MMI: Should the average homeowner be concerned about asbestos? In what time frame was it common to use asbestos in a home?
John: Yes, especially if they live in a house built before 1975. Asbestos materials were commonly used in the construction of houses at that time.
Asbestos fibers associated with these health risks are too small to be seen with the naked eye. Breathing asbestos fibers can cause a buildup of scar-like tissue in the lungs called asbestosis and result in loss of lung function that often progresses to disability and death.
Asbestos also is known to cause cancer of the lung and other diseases such as mesothelioma of the pleura which is a fatal malignant tumor of the membrane lining the cavity of the lung or stomach.
MMI: What are some initial indicators that there may be lead in or around the home?
John: Lead was commonly found in houses built prior to 1978. Old lead-based paint is the most significant source of lead exposure in the U.S. today. Most homes built before 1960 contain heavily leaded paint. Some homes built as recently as 1978 may also contain lead paint.
This paint could be on window frames, walls, the outside of homes, or other surfaces. Harmful exposure to lead can be created when lead-based paint is improperly removed from surfaces by dry scraping, sanding, or open-flame burning. Lead in paint was banned in the USA in 1978.
MMI: How would an average homeowner know if there is radon in a home?
John: Radon is a colorless, odorless, radioactive gas that can enter the home. In order to determine if the house is affected by high levels of radon the homeowner should contact a home inspector that is licensed by the state to perform radon testing. All homes should test for radon, regardless of geographic location or zone designation.
MMI: Any other advice you’d like to give regarding “invisible” hazards around the home?

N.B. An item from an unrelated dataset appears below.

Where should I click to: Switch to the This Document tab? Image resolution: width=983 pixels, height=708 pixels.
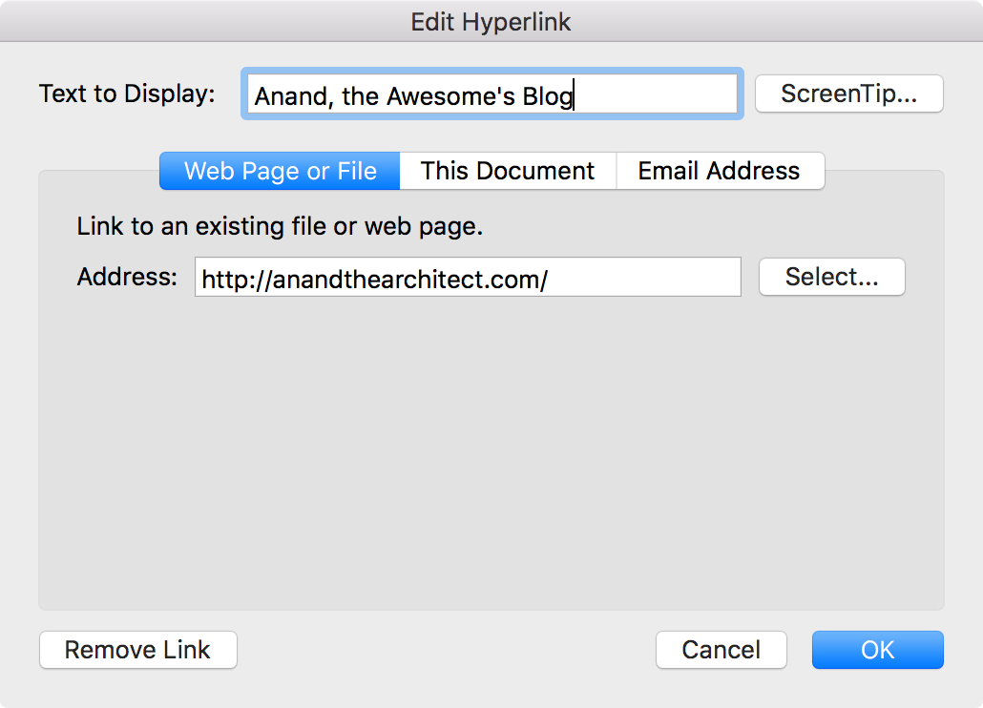coord(507,172)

John: Invisible pollutants produced by common household substances, plus dust and excess humidity that gets trapped in today’s houses, can increase your risk of chronic respiratory illness and your home’s risk of serious structural damage.
It is highly recommended that a HEPA filter be installed in the HVAC system. A HEPA filter traps and removes up to 99.97% of airborne allergens and assists in distributing fresh air throughout the home. Performing IQA testing can provide peace of mind regarding the IAQ inside the living space.
John M Acaron, CHI is a licenced home inspector (FL Lic #HI-80-2010) and mold inspector, and has 12 years experience in the field. Before inspecting homes, he worked as a building contractor and engineer with the Department of Defense on large-scale military facilities.